One hopes Indiana Repertory Theatre, in the 500th production of its history, can attract a young crowd to the 20th-century American history play James Still has put together from the memoir of Alonzo Fields, White House chief butler to four presidents.

"Looking Over the President's Shoulder" also had David Alan Anderson in its sole role in 2008. In its opening-night reprise Friday on the Upper Stage, murmurs of recognition from the audience were frequent as Anderson's Fields plumbed his capacious memory for anecdotes of chief executives from Herbert Hoover through Dwight Eisenhower and the times they helped shape and that shaped them.
David Alan Anderson as Alonzo Fields

In a span of consequential years from 1931 to 1953, Fields also had the opportunity to store up impressions of Great Britain's king and queen and its most famous prime minister of recent history, Winston Churchill. And among celebrities ranging from Hollywood's Errol Flynn to Marie Dressler, one White House visitor had for him particular resonance, both literal and metaphorical: Marian Anderson.
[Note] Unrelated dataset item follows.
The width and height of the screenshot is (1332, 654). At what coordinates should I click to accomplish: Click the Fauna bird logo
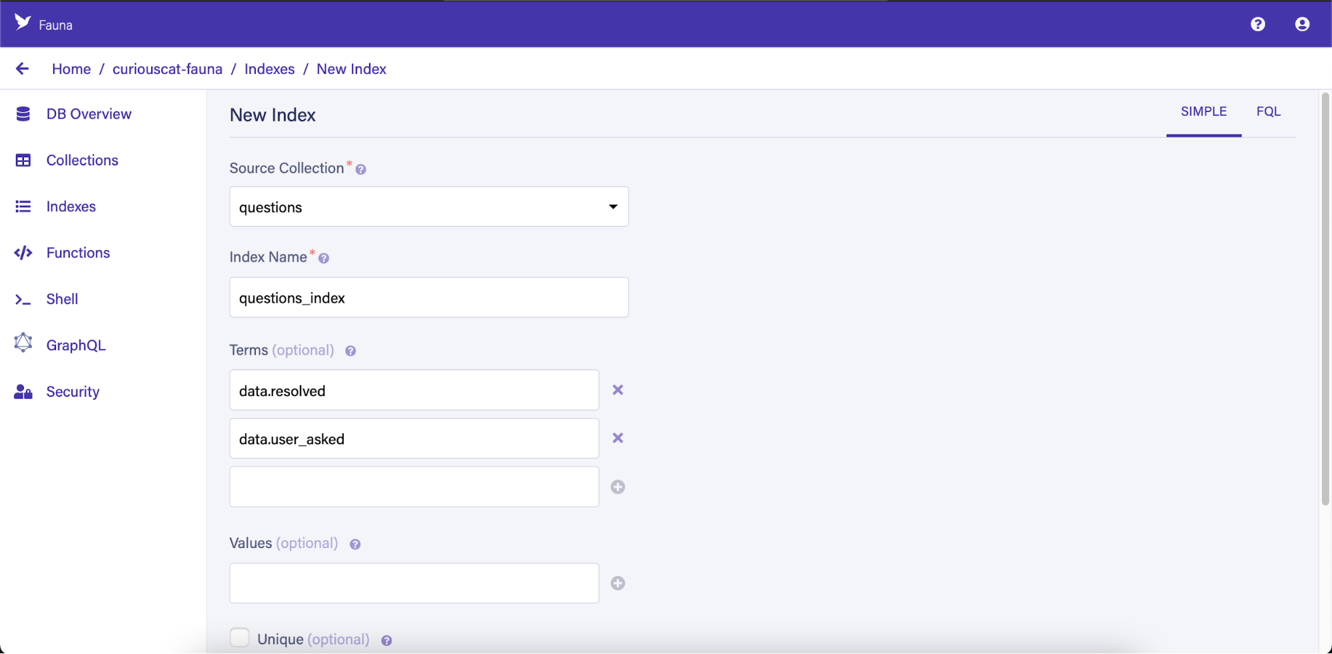click(x=23, y=23)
The Indiana-born Fields, raised in a self-sufficient African-American small town, harbored serious ambitions to make a career out of opera and concert singing, much like the famous contralto. His nurturing upbringing gave him a resilience that stood him in good stead when he felt that accepting an offer to join the White House staff was prudent as the Depression tightened its grip on most Americans. The dream sustained him, however. And of course he had first-hand knowledge of racism apart from the public sphere in which Marian Anderson encountered it. His way forward was to be the best kind of servant in the most prestigious job, drawing upon both patriotism and personal pride.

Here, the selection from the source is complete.